Ob-Gyn Coding Alert

Vamp Up Your V Code Usage by Vaporizing These Myths

Beware: Mislabeling a patient's history could have serious consequences

If you-re shunning V codes because you think they-re only secondary diagnosis codes and don't pay well, you-re falling into the trap of some long-standing -- and highly inaccurate -- coding myths.

The truth: V codes are your keys to documenting chronic conditions or underlying physical or social circumstances that can affect a patient's current health status or treatment. See if ignoring V codes is locking you out of carrier coffers.

Myth #1: V Codes Are Secondary Diagnosis Codes

"There are times when it's very appropriate to report V codes as a primary code," says Suzan Hvizdash, BSJ, CPC, physician education specialist for the University of Pennsylvania Pittsburgh's department of surgery.

Example: A non-pregnant patient comes in for a hepatitis screening test. In the absence of any symptoms, you should report V73.89 (Special screening exam; other specified viral diseases). If the patient is pregnant, this is part of the antenatal screening. So you would use V28.8 (Other specified antenatal screening).

V codes as primary diagnoses also come into play with Medicare's screening services. Many Medicare-covered screening tests require you to link the main procedure code to a V code. For example, for many average-risk patients, you-ll attach V76.2 (Special screening for malignant neoplasms; cervix: routine cervical Papanicolaou smear) to Q0091 (Screening Papanicolaou smear ...) to explain the reason for the collection, says Sean Weiss, CPC, CPC-P, CMPE, CCA-P, CCP-P, senior partner at The CMC Group LLC in Atlanta. (Note: Medicare covers screening Pap smears once every two years for its low- risk patients.)

According to chapter 18 of the Medicare Claims Processing Manual, Medicare will also accept these diagnoses for low-risk Pap patients:

- V72.31 -- Routine gynecological examination

- V76.47 -- Special screening for malignant neoplasms; vagina

- V76.49 -- - other sites.

Note: The V code descriptor will indicate if you may report the code as a primary or secondary diagnosis code to Medicare with the indicators "PDx" (primary) and "SDx" (secondary). If the code has neither designation, you may use it as either a primary or secondary diagnosis code. Did you know? Ingenix, following outpatient coder editor (OCE) rules, put these indications in -- not ICD-9.

Myth #2: V Codes Don't Pay Anything

While it's true some V codes are only descriptors that give background information on the patient, the information they provide can help support the complexity or frequency of an E/M code that your office reports, says Jean Acevedo, LHRM, CPC, CHC, senior consultant with Acevedo Consulting Inc. in Delray Beach, Fla. They can also support the medical necessity of a claim, such as a chest x-ray or repeated lab tests.

Example: You learned from "Clean Up Ob Confirmatory Visit Claims With 3 Q&As" that you can report a low-level E/M service if the ob-gyn discusses some aspect of a patient's health along with confirming a patient's pregnancy, prior to beginning an ob record. You-ll report the E/M code (99201-99202 for new patients, or 99211-99212 for established patients) and use V72.42 (Pregnancy confirmed) as the primary diagnosis.

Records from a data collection
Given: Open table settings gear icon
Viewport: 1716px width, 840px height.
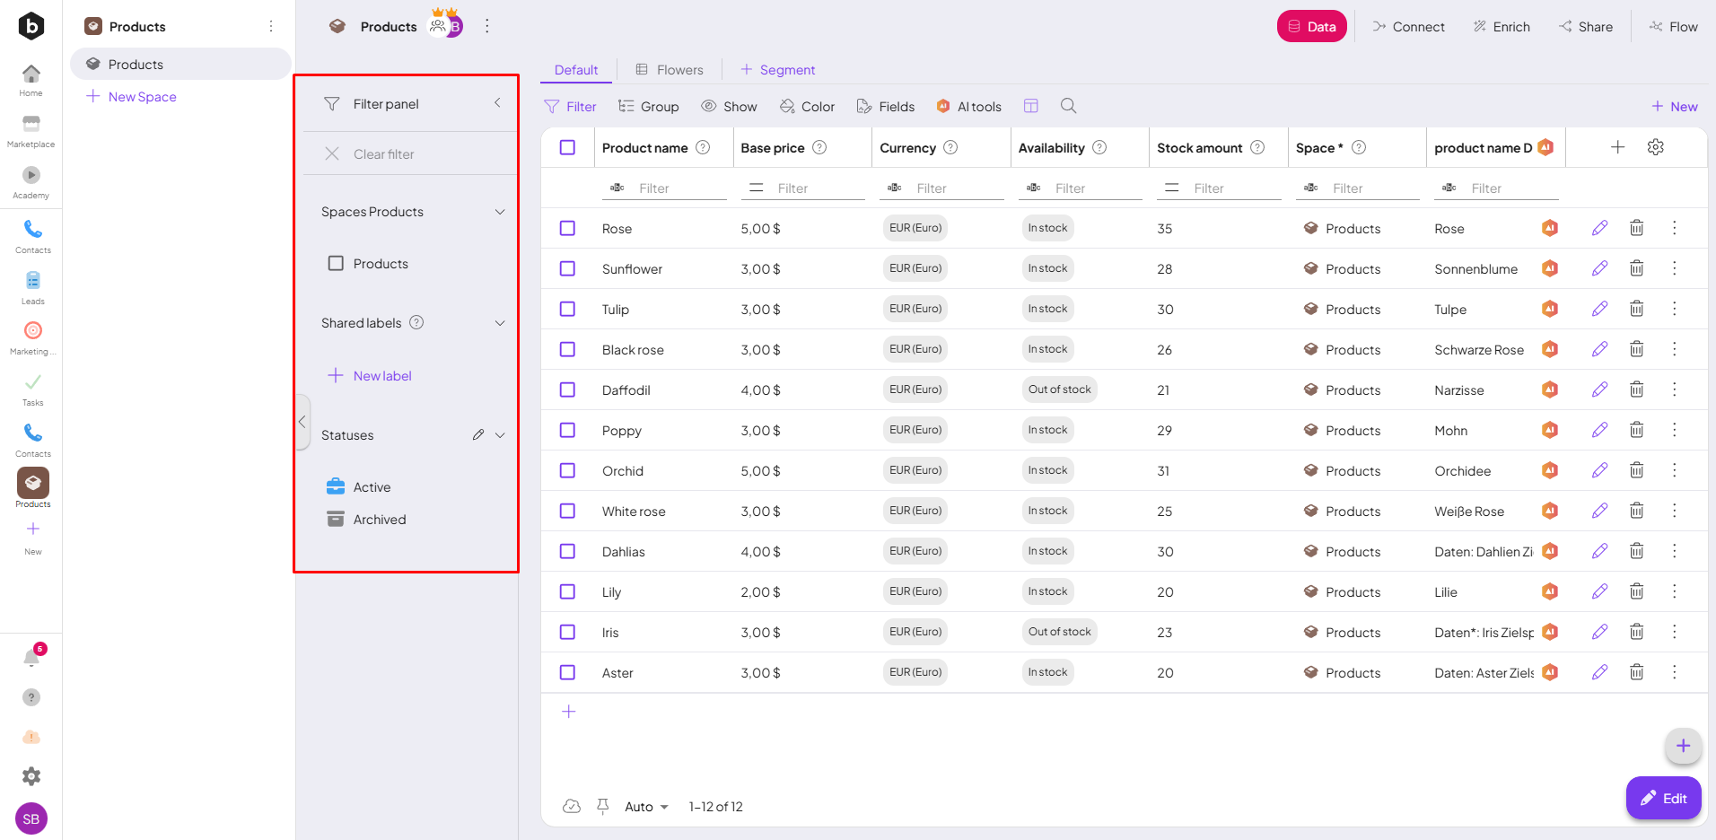Looking at the screenshot, I should pyautogui.click(x=1656, y=147).
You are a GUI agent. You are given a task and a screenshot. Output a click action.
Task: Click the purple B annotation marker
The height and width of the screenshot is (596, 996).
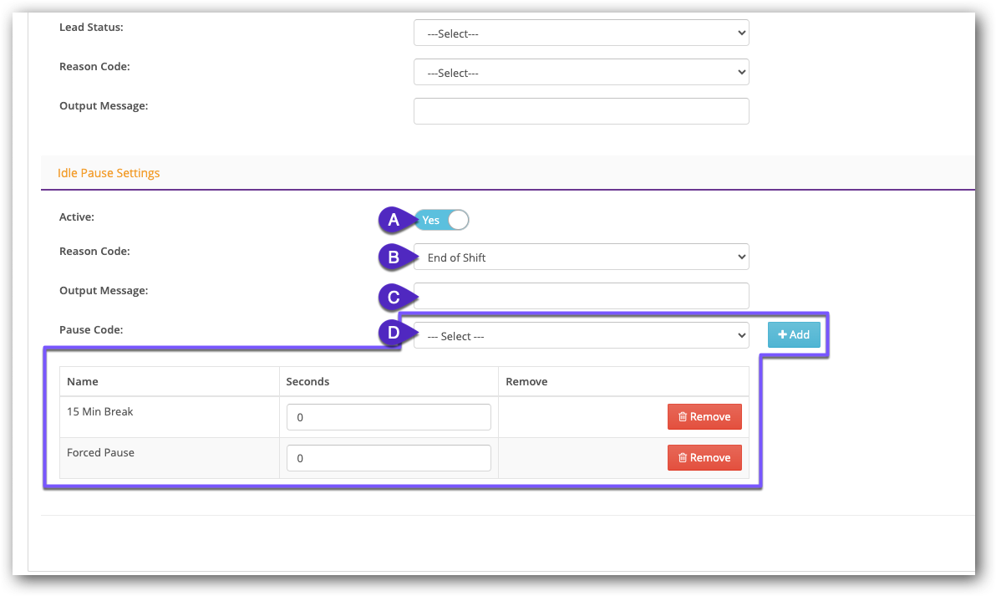tap(394, 257)
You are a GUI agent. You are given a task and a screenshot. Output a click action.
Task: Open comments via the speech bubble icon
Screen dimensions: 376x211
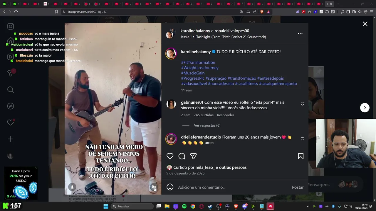pos(182,156)
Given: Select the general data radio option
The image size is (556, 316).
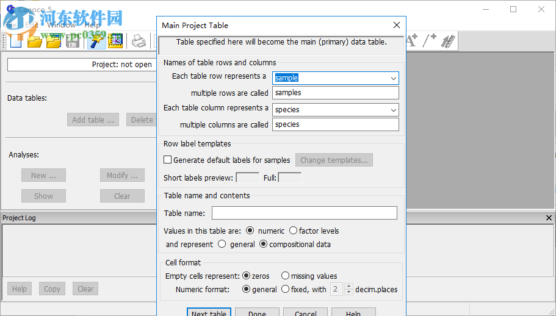Looking at the screenshot, I should coord(222,244).
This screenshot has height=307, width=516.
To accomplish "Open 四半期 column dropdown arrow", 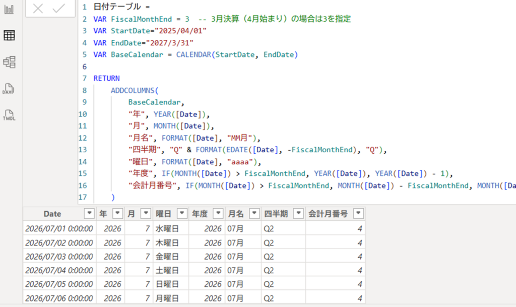I will (298, 213).
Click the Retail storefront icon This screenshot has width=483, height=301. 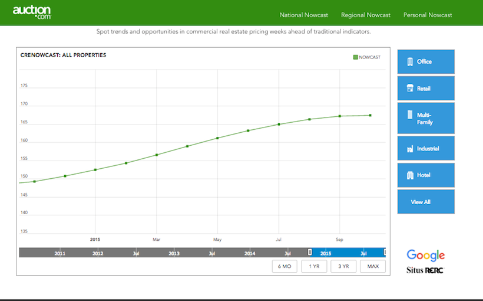point(410,88)

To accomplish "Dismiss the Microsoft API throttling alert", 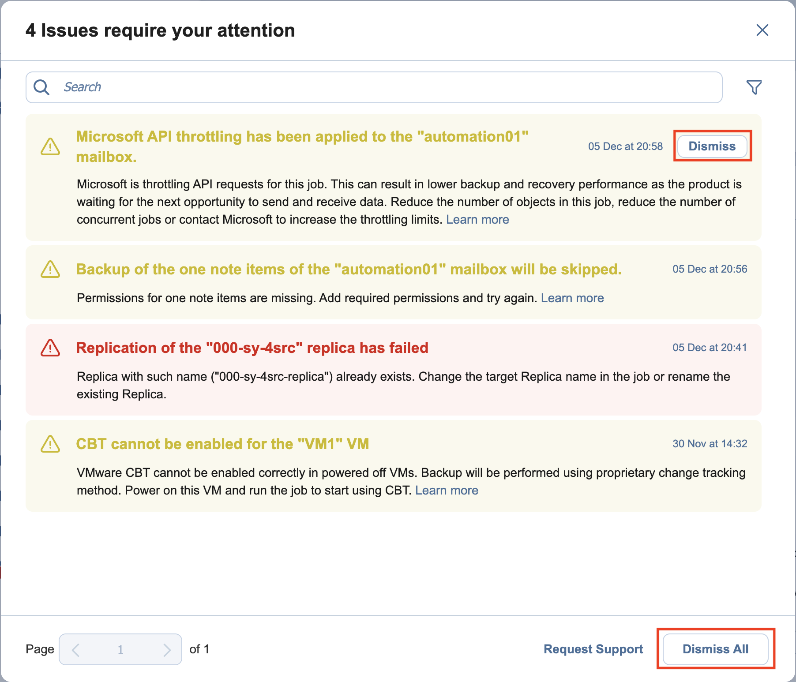I will click(712, 146).
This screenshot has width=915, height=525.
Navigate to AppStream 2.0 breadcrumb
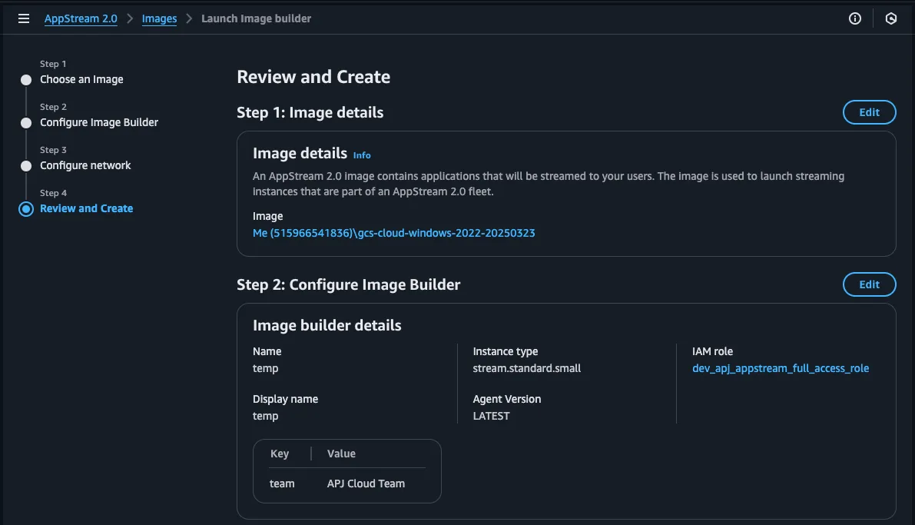[81, 18]
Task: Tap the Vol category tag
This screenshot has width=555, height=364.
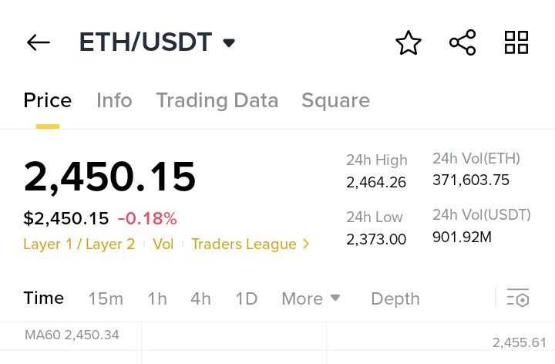Action: pyautogui.click(x=163, y=244)
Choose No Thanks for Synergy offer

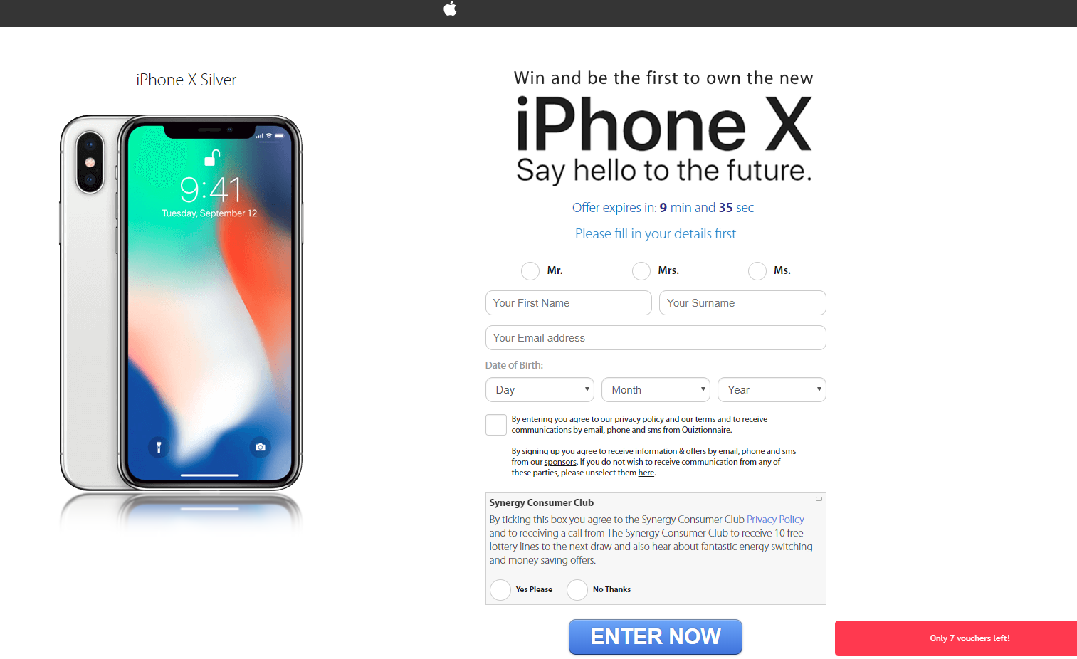click(577, 589)
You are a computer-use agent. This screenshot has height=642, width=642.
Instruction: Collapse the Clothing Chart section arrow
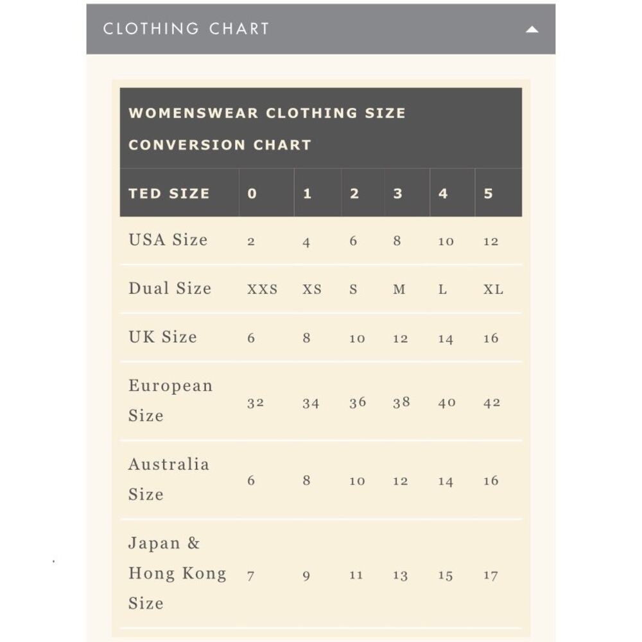coord(532,30)
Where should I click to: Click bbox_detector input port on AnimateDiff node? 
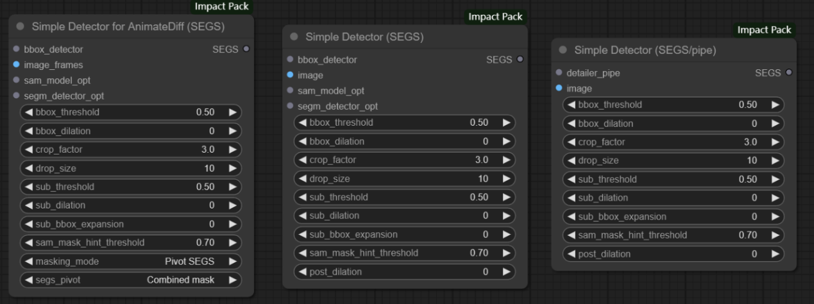coord(16,49)
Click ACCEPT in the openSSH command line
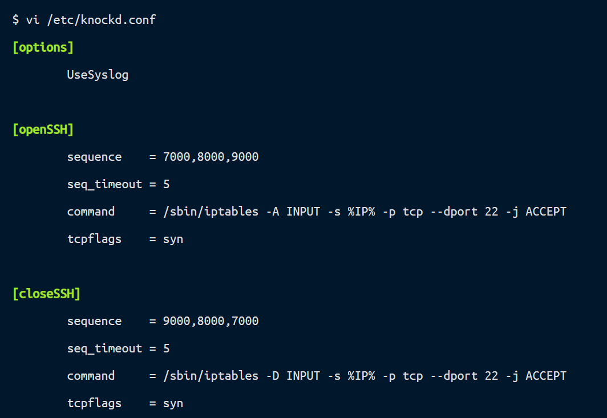The width and height of the screenshot is (607, 418). 546,212

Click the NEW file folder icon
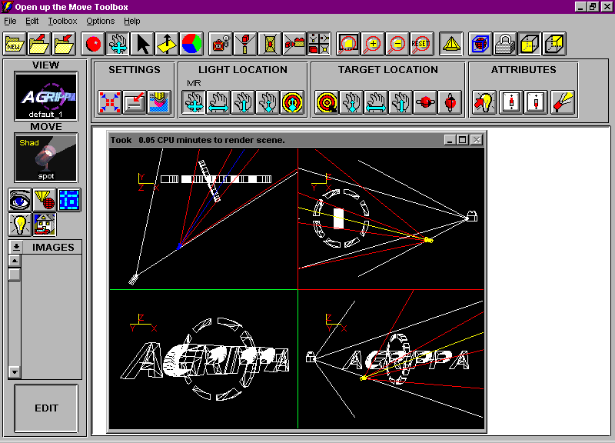pos(15,44)
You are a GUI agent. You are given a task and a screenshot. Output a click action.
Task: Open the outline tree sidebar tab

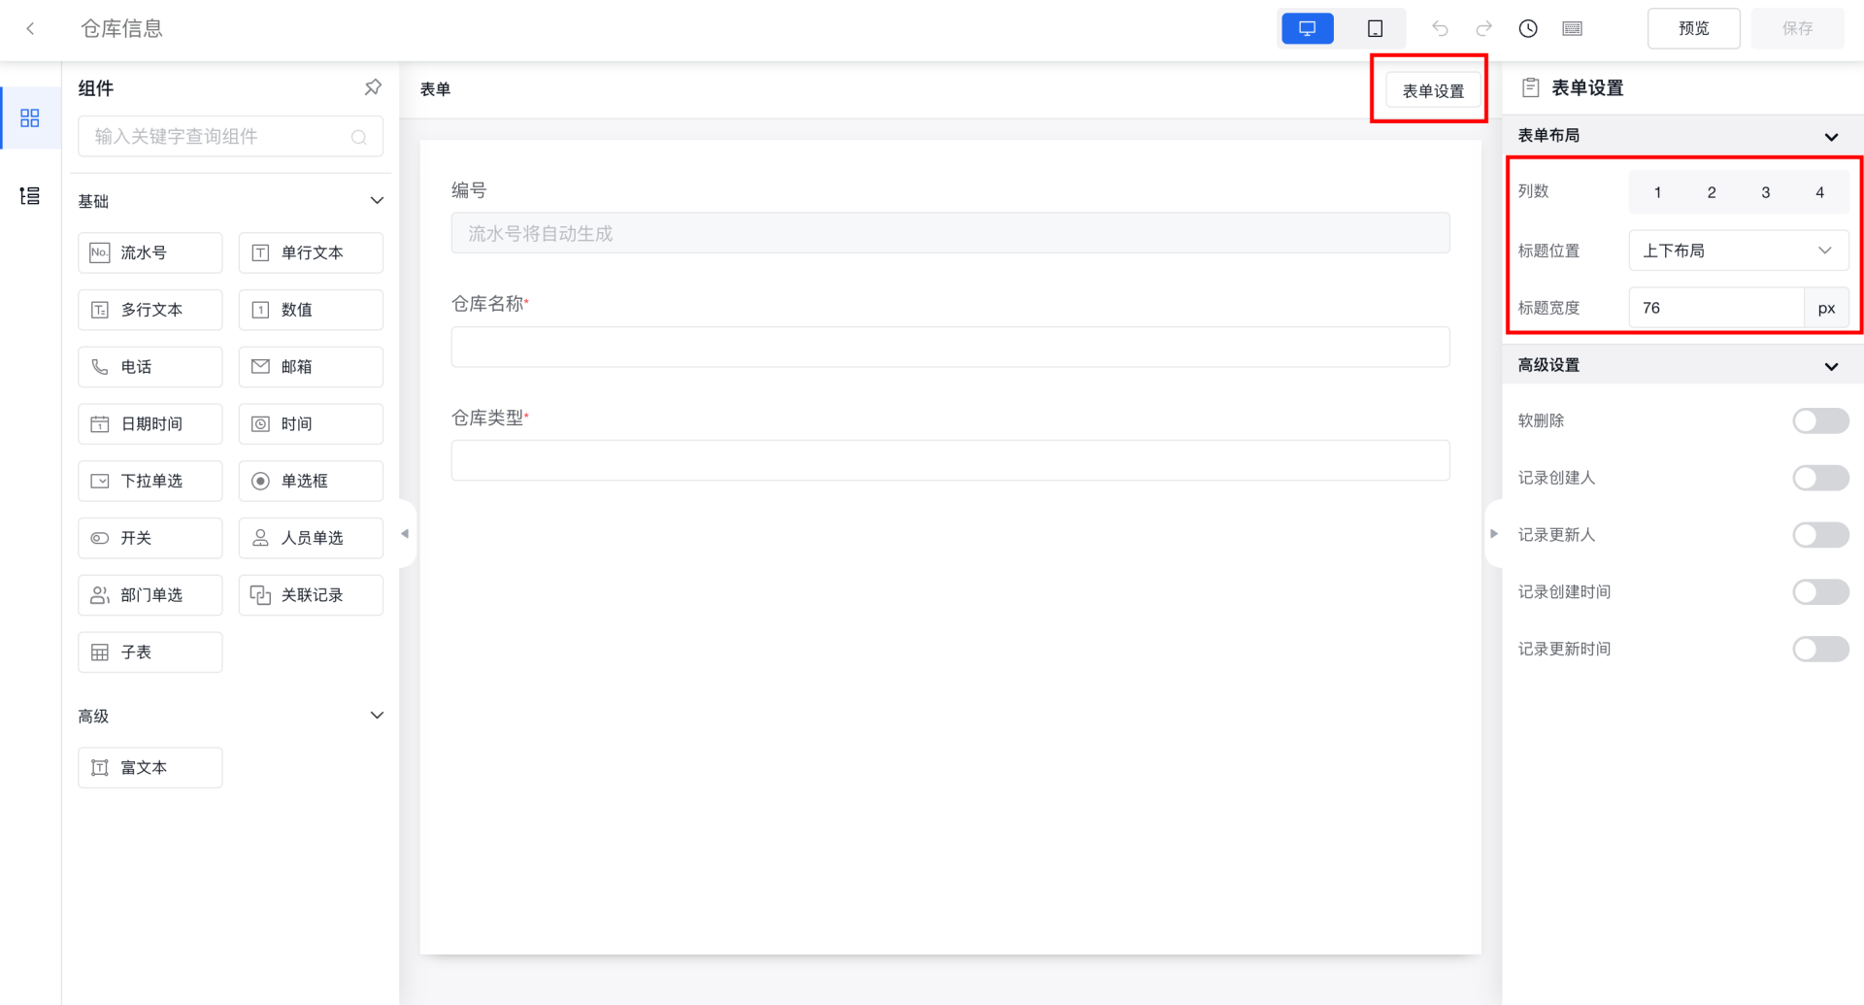(30, 196)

Parts of the exercise >>
1) In the article about V codes, which code should you report when a non-pregnant patient with no symptoms comes in for a hepatitis screening test?
2) Shorten the paragraph of the article about V codes that begins "V codes as primary diagnoses also come into play," keeping its main facts.
3) Write the next part of the article about V codes, picking up after its final sentence.
None of this material is needed for the work on the article about V codes.

Answers to each task >>
1) V73.89 (Special screening exam; other specified viral diseases).

2) V codes also serve as primary diagnoses for Medicare screening services, many of which require the main procedure code to be linked to a V code. According to Sean Weiss of The CMC Group LLC in Atlanta, for many average-risk patients you attach V76.2 to Q0091 to explain the reason for the collection. Medicare covers screening Pap smears for low-risk patients once every two years.

3)
History example: A 23-year-old female patient discovers a lump in her breast during her monthly at-home breast examination. The physician suspects the lump is a cyst, but the patient has a strong family history of aggressive malignant breast cancer, so the physician decides to perform a mammogram. Normally, mammography is not a covered service for such a young patient; however, by reporting V16.3 (Family history of malignant neoplasm; breast) to the carrier, the physician provides evidence of medical necessity to perform the mammogram.

Prove the Myth-Perpetrators-Dead Wrong

The value of V codes is nothing new to Kathy Stuart, billing manager for Avalon Medical Group in Chapel Hill, N.C., who uses them regularly. She uses them for physicals, counseling and histories, she says. The codes she reports include:

- V68.0x -- Encounters for administrative purposes; issue of medical certificates

- V58.69 -- Long-term (current) use of other medications

- V65.5 -- Person with feared complaint in whom no diagnosis was made (also commonly referred to as the "hypochondriac code" by coders).

Pitfall: Acevedo often sees physicians failing to use V codes for patients whose disease process is no longer active. For example, a female patient whose previous CIN II (cervical intraepithelial neoplasia II) was successfully treated comes in for a follow-up visit six months after ending treatment and receives a diagnosis of CIN II on the E/M claim form.

Select "personal history": You should report a diagnosis of V13.22 (Personal history of cervical dysplasia), not 622.12 (Moderate dysplasia of cervix). Mislabeling her as an active dysplasia patient could affect her ability to get health or life insurance or affect her treatment by other physicians for other conditions, Acevedo says.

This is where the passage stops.